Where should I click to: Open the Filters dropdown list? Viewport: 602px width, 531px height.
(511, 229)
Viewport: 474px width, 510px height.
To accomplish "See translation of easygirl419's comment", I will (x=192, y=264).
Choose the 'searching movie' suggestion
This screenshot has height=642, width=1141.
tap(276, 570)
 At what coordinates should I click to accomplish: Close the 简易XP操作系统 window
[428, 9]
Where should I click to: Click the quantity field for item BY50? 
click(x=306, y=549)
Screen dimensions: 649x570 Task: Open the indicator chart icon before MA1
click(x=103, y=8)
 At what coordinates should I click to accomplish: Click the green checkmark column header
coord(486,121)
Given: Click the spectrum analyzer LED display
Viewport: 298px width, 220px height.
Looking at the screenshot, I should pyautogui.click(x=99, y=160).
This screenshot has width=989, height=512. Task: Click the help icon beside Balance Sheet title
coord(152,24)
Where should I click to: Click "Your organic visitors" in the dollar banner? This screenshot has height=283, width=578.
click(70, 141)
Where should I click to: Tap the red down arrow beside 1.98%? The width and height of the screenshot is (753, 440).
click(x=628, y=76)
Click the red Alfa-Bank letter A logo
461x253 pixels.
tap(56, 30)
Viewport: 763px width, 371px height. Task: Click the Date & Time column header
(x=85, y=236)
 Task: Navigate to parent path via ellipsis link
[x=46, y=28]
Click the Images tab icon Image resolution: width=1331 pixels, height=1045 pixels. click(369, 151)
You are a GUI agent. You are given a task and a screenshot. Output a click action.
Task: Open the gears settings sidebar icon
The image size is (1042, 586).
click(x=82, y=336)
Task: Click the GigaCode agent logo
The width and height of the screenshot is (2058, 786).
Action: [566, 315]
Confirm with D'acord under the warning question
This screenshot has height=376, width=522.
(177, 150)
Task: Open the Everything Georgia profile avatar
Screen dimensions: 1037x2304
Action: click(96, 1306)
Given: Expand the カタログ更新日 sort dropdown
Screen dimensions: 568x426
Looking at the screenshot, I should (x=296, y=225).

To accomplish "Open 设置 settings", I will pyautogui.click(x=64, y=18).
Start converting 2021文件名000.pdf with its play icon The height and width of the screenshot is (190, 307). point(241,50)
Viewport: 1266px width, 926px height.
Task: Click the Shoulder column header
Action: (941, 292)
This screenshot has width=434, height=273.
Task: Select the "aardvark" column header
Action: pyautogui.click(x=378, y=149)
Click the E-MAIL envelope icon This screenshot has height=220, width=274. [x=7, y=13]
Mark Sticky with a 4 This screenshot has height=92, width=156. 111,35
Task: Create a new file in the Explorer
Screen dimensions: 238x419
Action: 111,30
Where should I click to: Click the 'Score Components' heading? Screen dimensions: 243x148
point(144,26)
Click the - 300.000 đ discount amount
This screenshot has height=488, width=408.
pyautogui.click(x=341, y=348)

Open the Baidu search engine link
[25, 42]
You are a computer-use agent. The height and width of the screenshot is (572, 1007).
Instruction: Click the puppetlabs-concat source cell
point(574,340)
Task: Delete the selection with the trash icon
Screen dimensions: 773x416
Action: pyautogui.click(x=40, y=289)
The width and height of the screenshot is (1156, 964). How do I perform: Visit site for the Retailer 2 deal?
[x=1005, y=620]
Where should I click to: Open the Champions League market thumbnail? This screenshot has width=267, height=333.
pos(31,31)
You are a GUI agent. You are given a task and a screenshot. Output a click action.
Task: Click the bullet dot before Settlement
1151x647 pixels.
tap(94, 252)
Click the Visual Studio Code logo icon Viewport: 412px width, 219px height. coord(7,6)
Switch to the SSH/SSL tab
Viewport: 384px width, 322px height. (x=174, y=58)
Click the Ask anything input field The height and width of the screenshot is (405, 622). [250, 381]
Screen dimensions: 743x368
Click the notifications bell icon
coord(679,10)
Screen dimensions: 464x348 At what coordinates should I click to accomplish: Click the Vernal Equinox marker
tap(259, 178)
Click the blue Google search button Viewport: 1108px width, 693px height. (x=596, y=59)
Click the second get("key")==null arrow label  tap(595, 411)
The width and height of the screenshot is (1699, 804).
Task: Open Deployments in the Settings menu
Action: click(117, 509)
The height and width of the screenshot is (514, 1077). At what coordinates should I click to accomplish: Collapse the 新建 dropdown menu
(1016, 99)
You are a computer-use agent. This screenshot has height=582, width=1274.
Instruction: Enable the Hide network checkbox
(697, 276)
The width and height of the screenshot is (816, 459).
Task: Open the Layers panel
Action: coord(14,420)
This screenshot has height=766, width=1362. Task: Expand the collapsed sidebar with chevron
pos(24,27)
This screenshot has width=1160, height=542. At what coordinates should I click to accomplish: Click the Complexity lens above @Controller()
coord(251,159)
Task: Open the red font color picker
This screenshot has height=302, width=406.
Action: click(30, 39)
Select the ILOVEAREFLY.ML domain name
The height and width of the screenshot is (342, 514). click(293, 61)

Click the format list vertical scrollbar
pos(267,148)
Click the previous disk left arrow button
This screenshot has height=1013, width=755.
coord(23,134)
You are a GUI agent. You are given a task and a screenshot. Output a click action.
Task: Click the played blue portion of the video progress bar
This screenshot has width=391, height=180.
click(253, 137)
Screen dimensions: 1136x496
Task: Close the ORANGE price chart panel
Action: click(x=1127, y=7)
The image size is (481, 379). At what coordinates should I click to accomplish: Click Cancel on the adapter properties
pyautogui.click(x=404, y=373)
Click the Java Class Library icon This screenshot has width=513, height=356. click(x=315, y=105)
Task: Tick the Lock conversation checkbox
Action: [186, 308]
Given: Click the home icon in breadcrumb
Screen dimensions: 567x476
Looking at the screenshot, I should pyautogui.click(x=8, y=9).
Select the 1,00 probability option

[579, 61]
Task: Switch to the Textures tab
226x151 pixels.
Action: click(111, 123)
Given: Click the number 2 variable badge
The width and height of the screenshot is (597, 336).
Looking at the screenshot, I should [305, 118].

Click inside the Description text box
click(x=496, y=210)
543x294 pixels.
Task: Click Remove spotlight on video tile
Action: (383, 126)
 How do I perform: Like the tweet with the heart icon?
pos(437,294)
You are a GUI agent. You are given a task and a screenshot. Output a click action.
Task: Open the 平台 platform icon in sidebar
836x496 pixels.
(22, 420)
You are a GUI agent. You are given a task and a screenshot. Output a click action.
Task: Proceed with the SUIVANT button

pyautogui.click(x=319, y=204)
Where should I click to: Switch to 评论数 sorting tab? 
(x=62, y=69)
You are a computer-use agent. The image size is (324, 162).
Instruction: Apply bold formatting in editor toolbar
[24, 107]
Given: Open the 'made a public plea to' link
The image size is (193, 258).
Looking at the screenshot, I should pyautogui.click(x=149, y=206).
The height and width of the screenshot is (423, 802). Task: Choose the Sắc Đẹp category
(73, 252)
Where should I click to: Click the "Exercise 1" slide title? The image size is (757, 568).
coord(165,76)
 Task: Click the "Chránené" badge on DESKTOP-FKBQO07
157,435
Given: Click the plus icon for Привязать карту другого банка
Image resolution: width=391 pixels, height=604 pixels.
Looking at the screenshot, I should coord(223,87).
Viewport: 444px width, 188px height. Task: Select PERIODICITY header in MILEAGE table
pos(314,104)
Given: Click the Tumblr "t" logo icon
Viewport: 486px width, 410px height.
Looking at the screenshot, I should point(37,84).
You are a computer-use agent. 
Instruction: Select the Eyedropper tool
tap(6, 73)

> **Exercise instructions**: The total of lines in the data that contain "computer" is all you should give.

> **Result**: 4